_What to work on_
This calls for a verbatim copy of all the data, with no images carried over.

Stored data
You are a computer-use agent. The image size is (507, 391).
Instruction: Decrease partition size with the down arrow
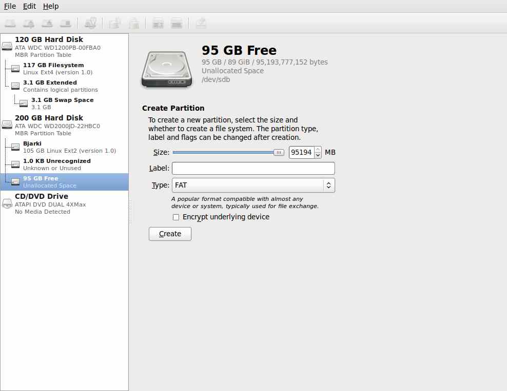pos(318,155)
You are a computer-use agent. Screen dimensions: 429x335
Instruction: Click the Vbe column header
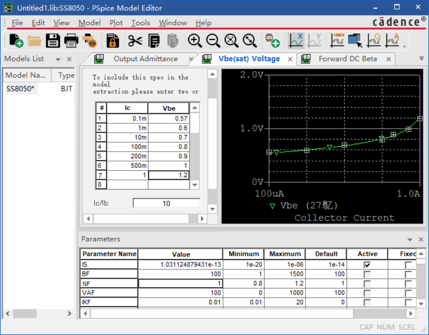[x=169, y=108]

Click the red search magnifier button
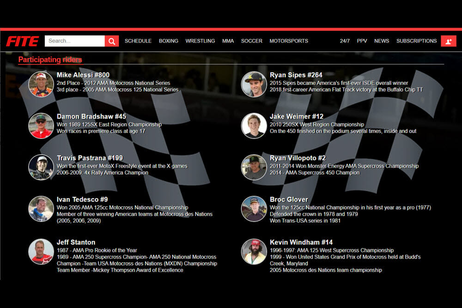tap(111, 41)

_Task solution_
You are a computer-use agent. The image size is (507, 391).
Instruction: Decrease partition size with the down arrow
pos(318,155)
You are a computer-use agent. Screen dimensions: 429x335
Instruction: Click the Vbe column header
[x=169, y=108]

Click the red search magnifier button
tap(111, 41)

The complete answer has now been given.